**About this task**.
Only a number is wanted: how many lines in the records below contain "accomplish"?

....

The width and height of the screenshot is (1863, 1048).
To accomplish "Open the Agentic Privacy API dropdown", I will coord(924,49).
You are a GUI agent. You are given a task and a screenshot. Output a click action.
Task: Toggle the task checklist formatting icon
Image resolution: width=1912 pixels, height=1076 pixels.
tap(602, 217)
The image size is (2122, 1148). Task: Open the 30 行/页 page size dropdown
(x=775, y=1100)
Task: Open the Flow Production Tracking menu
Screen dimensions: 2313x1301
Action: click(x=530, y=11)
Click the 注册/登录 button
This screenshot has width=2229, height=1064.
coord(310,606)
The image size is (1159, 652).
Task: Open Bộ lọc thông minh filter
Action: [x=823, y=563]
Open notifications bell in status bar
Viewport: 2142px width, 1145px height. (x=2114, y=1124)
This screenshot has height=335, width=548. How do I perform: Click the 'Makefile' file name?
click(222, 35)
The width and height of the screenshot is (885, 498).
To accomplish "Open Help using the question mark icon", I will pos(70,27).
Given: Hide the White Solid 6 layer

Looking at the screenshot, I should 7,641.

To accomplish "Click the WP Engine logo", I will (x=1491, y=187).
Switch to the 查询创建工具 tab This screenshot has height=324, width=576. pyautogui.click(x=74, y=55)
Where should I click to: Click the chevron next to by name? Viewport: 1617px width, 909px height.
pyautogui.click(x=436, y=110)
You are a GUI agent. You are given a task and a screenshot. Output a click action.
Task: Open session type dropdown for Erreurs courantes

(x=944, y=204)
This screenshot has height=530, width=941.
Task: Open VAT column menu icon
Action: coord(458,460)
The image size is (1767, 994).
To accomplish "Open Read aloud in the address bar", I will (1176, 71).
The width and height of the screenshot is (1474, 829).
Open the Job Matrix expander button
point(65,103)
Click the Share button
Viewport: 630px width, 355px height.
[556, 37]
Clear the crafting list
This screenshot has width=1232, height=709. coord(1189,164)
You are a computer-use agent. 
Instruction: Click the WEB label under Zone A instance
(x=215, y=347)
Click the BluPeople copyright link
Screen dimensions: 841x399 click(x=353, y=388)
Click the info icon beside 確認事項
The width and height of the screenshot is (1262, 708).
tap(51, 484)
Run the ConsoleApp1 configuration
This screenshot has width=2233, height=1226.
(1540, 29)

....

**Task response**.
4